ALBERT DOBROWOLSKI

Albert Dobrowolski, Reserve Platoon Leader, 43 years old, farmer by profession, married.

Place of residence (arrest) in Poland: Sosnowce estate, Raków commune, Mołodeczno district, wileńskie voivodeship.

15th Rifle Battalion, 3rd Company.

I was arrested on 21 July 1940 at my place of residence. Charges: being commander of the Polish Military Organization (POW) in the Wilno area, Mołodeczno district. I was informed on by a member of the organization, a corporal in extended service, Michał Motelski.

Tightly bound with ropes and lying supine in a truck, I was transported by four NKVD men to the NKVD station in Baranowicze. I spent three weeks in the prison there. Seventy people were incarcerated in a cell four by six meters large. We slept on bare dirty boards, without clean underwear. Lice were hatching everywhere. The medical assistance was limited to diagnosis, and no help was provided for the sick. Visits in the prison were forbidden. Interrogation methods: punching in the face, crushing toes with heels, kicking in the shins, threatening with a gun, being called “Polish bandit”.

Despite threats that Poland was lost forever and nobody would be released from prison, spirits were high. There were many officers among those detained, and they strived to ensure a friendly and patriotic atmosphere. We were interrogated both during the day and at night, and forced to make confessions. I was accused by a member of the organization, Corporal Wacław Kajrowicz, of having enlisted him in the organization.

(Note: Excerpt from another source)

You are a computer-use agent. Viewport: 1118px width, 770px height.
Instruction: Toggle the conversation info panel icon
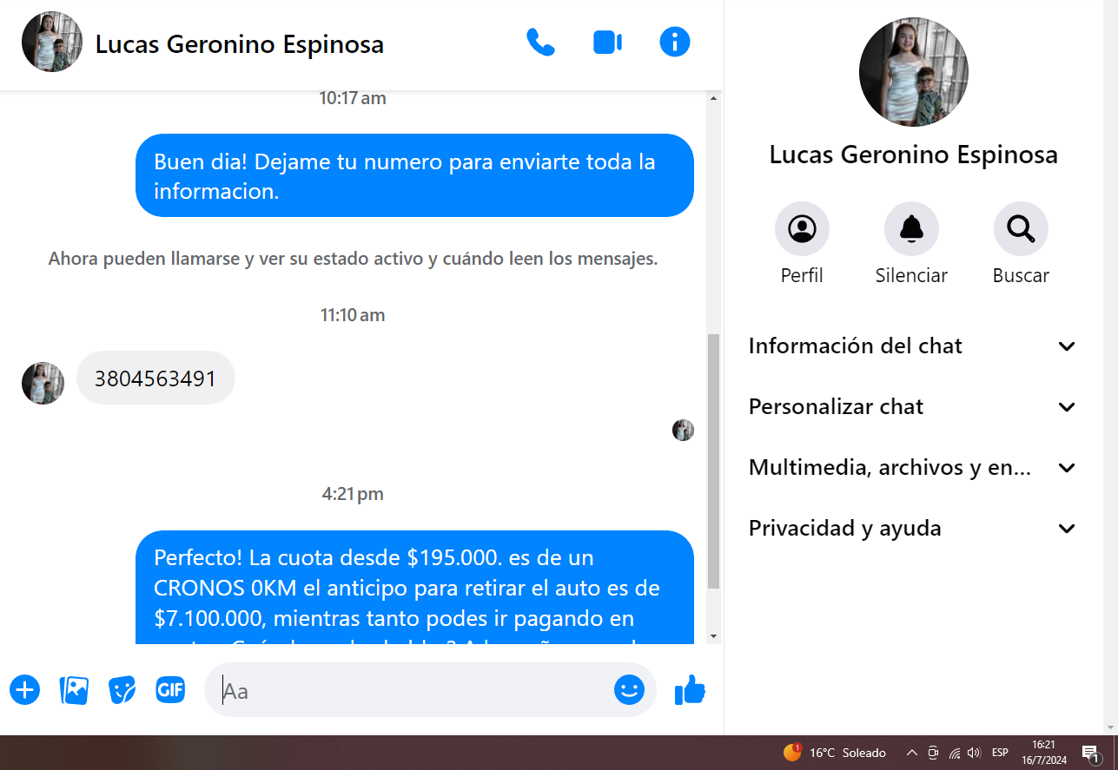tap(674, 43)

After three weeks of interrogations I was transported together with six other members to the prison in Minsk. 25 people, mainly the Polish Military Organization members, were incarcerated in a cell three by six meters large. There was also Captain Jaszczółkowski from the Polish Army, Border Protection Corps in Stołpce.

Daily routine: wake-up at 5.00 a.m., food: 600 grams of soggy bread with water or watery cabbage soup. Hygienic conditions were bearable. We had a 15-minute walk twice a week. Interrogations were carried out every day, alternately during the day and at night. One interrogation could last for five hours.

Methods: beating about the face, kicking, pouring water into the nose (in a lying position); a person seated on the edge of a chair was pushed backwards while being held by the legs or punched in the stomach. After five months of interrogations, more stringent measures were adopted. I was stripped naked in a cloth-walled room and beaten unconscious with a rubber riding crop. After several days’ beating, Capt. (D) from the NKVD – in the presence of Corporal Wacław Kajrowicz, who still insisted that I was the commander of the Polish Military Organization – struck me on the head with his gun, inflicting a wound. When I was summoned one more time, fearing that they would murder me, I confessed that I was the deputy commander of the POW. The verkhovnyy [supreme] court of the BSSR in Minsk sentenced me to ten years of zaklyucheniye [imprisonment], five years of porazheniye [deprivation of rights] and loss of property. The POW commander, Reserve Officer Roman Targoński, pseudonym “Puławski”, was tried together with me. He was sentenced to execution by firing squad.

I stayed in Gulag camps in the north, in Vorkuta-Stroy, Bolshaya Inta. One could live there quite decently. Life was bearable, both the medical assistance and hygienic conditions were not bad. We didn’t receive any letters or news from our country. There weren’t any newspapers or cultural and educational diversions. There also wasn’t any propaganda. We worked seven days a week. The NKVD was hostile towards us, they called us “ polskaye sobaki ” etc.

On 25 October 1941 everyone was paid 300 rubles, and all the Poles were transported to Jalal-Abad, where we worked temporarily in the kolkhozes. On 29 January 1942 I joined the Polish army.